** THE PROBLEM **
Retype the listing that follows, exactly as written.

▼▼▼

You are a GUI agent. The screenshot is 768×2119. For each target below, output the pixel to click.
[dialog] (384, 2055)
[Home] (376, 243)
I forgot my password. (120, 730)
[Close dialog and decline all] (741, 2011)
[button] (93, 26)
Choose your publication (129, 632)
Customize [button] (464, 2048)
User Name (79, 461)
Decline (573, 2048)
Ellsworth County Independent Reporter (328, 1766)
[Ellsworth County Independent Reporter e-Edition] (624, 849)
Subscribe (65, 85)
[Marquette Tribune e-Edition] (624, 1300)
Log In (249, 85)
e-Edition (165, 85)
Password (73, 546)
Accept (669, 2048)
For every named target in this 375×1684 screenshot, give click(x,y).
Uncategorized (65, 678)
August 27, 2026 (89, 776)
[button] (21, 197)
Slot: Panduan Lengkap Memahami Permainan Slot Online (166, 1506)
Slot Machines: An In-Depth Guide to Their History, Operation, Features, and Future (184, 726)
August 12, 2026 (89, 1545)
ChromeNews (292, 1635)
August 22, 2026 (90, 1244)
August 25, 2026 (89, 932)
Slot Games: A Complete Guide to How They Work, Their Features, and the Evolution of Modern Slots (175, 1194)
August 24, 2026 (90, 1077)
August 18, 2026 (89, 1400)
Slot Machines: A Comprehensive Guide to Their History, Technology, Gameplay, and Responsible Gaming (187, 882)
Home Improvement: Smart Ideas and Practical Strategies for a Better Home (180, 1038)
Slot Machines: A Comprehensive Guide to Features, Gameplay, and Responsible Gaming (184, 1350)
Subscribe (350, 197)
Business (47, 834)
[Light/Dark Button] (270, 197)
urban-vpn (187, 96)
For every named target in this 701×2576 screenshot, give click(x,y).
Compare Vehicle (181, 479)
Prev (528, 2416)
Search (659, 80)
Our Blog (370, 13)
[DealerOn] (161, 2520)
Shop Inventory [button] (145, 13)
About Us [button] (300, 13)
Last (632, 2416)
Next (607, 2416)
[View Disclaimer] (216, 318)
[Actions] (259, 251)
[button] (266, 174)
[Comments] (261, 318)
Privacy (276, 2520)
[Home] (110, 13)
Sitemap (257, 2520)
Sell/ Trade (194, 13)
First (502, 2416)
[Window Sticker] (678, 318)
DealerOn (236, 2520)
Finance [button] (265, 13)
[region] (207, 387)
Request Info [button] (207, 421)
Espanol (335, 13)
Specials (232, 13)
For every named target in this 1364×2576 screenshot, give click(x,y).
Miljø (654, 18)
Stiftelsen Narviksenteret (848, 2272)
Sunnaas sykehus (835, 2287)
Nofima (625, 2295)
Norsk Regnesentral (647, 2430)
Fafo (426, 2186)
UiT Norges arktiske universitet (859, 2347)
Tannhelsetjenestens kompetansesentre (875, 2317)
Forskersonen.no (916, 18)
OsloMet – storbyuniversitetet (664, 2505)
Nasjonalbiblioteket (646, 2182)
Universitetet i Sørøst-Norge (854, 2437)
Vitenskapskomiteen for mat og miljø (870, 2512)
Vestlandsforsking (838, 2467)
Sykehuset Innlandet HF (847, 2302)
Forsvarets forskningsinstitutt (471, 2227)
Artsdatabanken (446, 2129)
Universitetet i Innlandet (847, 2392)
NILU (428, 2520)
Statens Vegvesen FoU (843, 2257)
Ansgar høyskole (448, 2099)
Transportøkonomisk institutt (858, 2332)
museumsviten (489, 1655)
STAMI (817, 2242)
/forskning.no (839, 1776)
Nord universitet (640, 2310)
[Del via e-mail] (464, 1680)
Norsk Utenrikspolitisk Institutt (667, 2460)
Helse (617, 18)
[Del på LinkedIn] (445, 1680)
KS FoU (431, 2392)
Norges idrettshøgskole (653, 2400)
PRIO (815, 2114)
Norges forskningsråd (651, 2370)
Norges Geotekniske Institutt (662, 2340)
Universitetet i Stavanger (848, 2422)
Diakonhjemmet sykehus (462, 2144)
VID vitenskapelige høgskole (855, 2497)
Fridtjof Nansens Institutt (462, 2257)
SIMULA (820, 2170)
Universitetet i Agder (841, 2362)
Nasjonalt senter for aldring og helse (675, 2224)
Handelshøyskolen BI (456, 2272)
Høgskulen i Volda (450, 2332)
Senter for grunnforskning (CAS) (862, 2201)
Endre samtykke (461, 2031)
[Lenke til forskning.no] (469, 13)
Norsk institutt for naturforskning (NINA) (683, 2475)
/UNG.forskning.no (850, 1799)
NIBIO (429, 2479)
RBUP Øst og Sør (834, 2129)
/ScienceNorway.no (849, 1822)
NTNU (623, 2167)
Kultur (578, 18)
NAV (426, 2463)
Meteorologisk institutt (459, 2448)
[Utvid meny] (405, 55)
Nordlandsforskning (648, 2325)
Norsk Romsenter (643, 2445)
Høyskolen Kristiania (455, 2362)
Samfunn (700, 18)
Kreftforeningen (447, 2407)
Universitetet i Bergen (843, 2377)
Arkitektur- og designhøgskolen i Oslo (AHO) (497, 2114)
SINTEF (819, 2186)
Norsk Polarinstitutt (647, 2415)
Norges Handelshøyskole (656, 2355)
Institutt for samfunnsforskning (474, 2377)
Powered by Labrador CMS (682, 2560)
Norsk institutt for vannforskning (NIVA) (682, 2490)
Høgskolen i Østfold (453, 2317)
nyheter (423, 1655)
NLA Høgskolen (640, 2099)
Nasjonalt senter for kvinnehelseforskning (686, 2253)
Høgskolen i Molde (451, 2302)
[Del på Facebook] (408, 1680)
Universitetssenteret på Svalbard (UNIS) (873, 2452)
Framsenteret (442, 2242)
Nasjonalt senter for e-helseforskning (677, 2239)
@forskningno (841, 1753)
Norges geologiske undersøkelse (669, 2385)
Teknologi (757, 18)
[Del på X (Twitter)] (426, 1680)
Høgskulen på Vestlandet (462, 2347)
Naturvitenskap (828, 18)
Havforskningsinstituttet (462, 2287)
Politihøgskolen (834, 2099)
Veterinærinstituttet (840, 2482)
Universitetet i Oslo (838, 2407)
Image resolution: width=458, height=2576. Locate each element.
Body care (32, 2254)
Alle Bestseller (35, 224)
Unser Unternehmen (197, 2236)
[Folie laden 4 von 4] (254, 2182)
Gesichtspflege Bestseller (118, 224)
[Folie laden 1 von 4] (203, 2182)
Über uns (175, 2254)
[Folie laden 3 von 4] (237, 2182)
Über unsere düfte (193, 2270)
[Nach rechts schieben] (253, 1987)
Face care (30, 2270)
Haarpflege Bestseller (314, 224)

▲▲▲

** ANSWER TO THE PROBLEM **
You are a GUI agent. The screenshot is 768×2119. For each target below, output the pixel to click.
[dialog] (384, 2055)
[Home] (376, 243)
I forgot my password. (120, 730)
[Close dialog and decline all] (741, 2011)
[button] (93, 26)
Choose your publication (129, 632)
Customize [button] (464, 2048)
User Name (79, 461)
Decline (573, 2048)
Ellsworth County Independent Reporter (328, 1766)
[Ellsworth County Independent Reporter e-Edition] (624, 849)
Subscribe (65, 85)
[Marquette Tribune e-Edition] (624, 1300)
Log In (249, 85)
e-Edition (165, 85)
Password (73, 546)
Accept (669, 2048)
For every named target in this 375×1684 screenshot, give click(x,y).
Uncategorized (65, 678)
August 27, 2026 (89, 776)
[button] (21, 197)
Slot: Panduan Lengkap Memahami Permainan Slot Online (166, 1506)
Slot Machines: An In-Depth Guide to Their History, Operation, Features, and Future (184, 726)
August 12, 2026 (89, 1545)
ChromeNews (292, 1635)
August 22, 2026 (90, 1244)
August 25, 2026 (89, 932)
Slot Games: A Complete Guide to How They Work, Their Features, and the Evolution of Modern Slots (175, 1194)
August 24, 2026 (90, 1077)
August 18, 2026 (89, 1400)
Slot Machines: A Comprehensive Guide to Their History, Technology, Gameplay, and Responsible Gaming (187, 882)
Home Improvement: Smart Ideas and Practical Strategies for a Better Home (180, 1038)
Slot Machines: A Comprehensive Guide to Features, Gameplay, and Responsible Gaming (184, 1350)
Subscribe (350, 197)
Business (47, 834)
[Light/Dark Button] (270, 197)
urban-vpn (187, 96)
For every named target in this 701×2576 screenshot, give click(x,y).
Compare Vehicle (181, 479)
Prev (528, 2416)
Search (659, 80)
Our Blog (370, 13)
[DealerOn] (161, 2520)
Shop Inventory [button] (145, 13)
About Us [button] (300, 13)
Last (632, 2416)
Next (607, 2416)
[View Disclaimer] (216, 318)
[Actions] (259, 251)
[button] (266, 174)
[Comments] (261, 318)
Privacy (276, 2520)
[Home] (110, 13)
Sitemap (257, 2520)
Sell/ Trade (194, 13)
First (502, 2416)
[Window Sticker] (678, 318)
DealerOn (236, 2520)
Finance [button] (265, 13)
[region] (207, 387)
Request Info [button] (207, 421)
Espanol (335, 13)
Specials (232, 13)
For every named target in this 1364×2576 screenshot, give click(x,y).
Miljø (654, 18)
Stiftelsen Narviksenteret (848, 2272)
Sunnaas sykehus (835, 2287)
Nofima (625, 2295)
Norsk Regnesentral (647, 2430)
Fafo (426, 2186)
UiT Norges arktiske universitet (859, 2347)
Tannhelsetjenestens kompetansesentre (875, 2317)
Forskersonen.no (916, 18)
OsloMet – storbyuniversitetet (664, 2505)
Nasjonalbiblioteket (646, 2182)
Universitetet i Sørøst-Norge (854, 2437)
Vitenskapskomiteen for mat og miljø (870, 2512)
Vestlandsforsking (838, 2467)
Sykehuset Innlandet HF (847, 2302)
Forsvarets forskningsinstitutt (471, 2227)
Artsdatabanken (446, 2129)
Universitetet i Innlandet (847, 2392)
NILU (428, 2520)
Statens Vegvesen FoU (843, 2257)
Ansgar høyskole (448, 2099)
Transportøkonomisk institutt (858, 2332)
museumsviten (489, 1655)
STAMI (817, 2242)
/forskning.no (839, 1776)
Nord universitet (640, 2310)
[Del via e-mail] (464, 1680)
Norsk Utenrikspolitisk Institutt (667, 2460)
Helse (617, 18)
[Del på LinkedIn] (445, 1680)
KS FoU (431, 2392)
Norges idrettshøgskole (653, 2400)
PRIO (815, 2114)
Norges forskningsråd (651, 2370)
Norges Geotekniske Institutt (662, 2340)
Universitetet i Stavanger (848, 2422)
Diakonhjemmet sykehus (462, 2144)
VID vitenskapelige høgskole (855, 2497)
Fridtjof Nansens Institutt (462, 2257)
SIMULA (820, 2170)
Universitetet i Agder (841, 2362)
Nasjonalt senter for aldring og helse (675, 2224)
Handelshøyskolen BI (456, 2272)
Høgskulen i Volda (450, 2332)
Senter for grunnforskning (CAS) (862, 2201)
Endre samtykke (461, 2031)
[Lenke til forskning.no] (469, 13)
Norsk institutt for naturforskning (NINA) (683, 2475)
/UNG.forskning.no (850, 1799)
NIBIO (429, 2479)
RBUP Øst og Sør (834, 2129)
/ScienceNorway.no (849, 1822)
NTNU (623, 2167)
Kultur (578, 18)
NAV (426, 2463)
Meteorologisk institutt (459, 2448)
[Utvid meny] (405, 55)
Nordlandsforskning (648, 2325)
Norsk Romsenter (643, 2445)
Høyskolen Kristiania (455, 2362)
Samfunn (700, 18)
Kreftforeningen (447, 2407)
Universitetet i Bergen (843, 2377)
Arkitektur- og designhøgskolen i Oslo (AHO) (497, 2114)
SINTEF (819, 2186)
Norsk Polarinstitutt (647, 2415)
Norges Handelshøyskole (656, 2355)
Institutt for samfunnsforskning (474, 2377)
Powered by Labrador CMS (682, 2560)
Norsk institutt for vannforskning (NIVA) (682, 2490)
Høgskolen i Østfold (453, 2317)
nyheter (423, 1655)
NLA Høgskolen (640, 2099)
Nasjonalt senter for kvinnehelseforskning (686, 2253)
Høgskolen i Molde (451, 2302)
[Del på Facebook] (408, 1680)
Universitetssenteret på Svalbard (UNIS) (873, 2452)
Framsenteret (442, 2242)
Nasjonalt senter for e-helseforskning (677, 2239)
@forskningno (841, 1753)
Norges geologiske undersøkelse (669, 2385)
Teknologi (757, 18)
[Del på X (Twitter)] (426, 1680)
Høgskulen på Vestlandet (462, 2347)
Naturvitenskap (828, 18)
Havforskningsinstituttet (462, 2287)
Politihøgskolen (834, 2099)
Veterinærinstituttet (840, 2482)
Universitetet i Oslo (838, 2407)
Image resolution: width=458, height=2576. Locate each element.
Body care (32, 2254)
Alle Bestseller (35, 224)
Unser Unternehmen (197, 2236)
[Folie laden 4 von 4] (254, 2182)
Gesichtspflege Bestseller (118, 224)
[Folie laden 1 von 4] (203, 2182)
Über uns (175, 2254)
[Folie laden 3 von 4] (237, 2182)
Über unsere düfte (193, 2270)
[Nach rechts schieben] (253, 1987)
Face care (30, 2270)
Haarpflege Bestseller (314, 224)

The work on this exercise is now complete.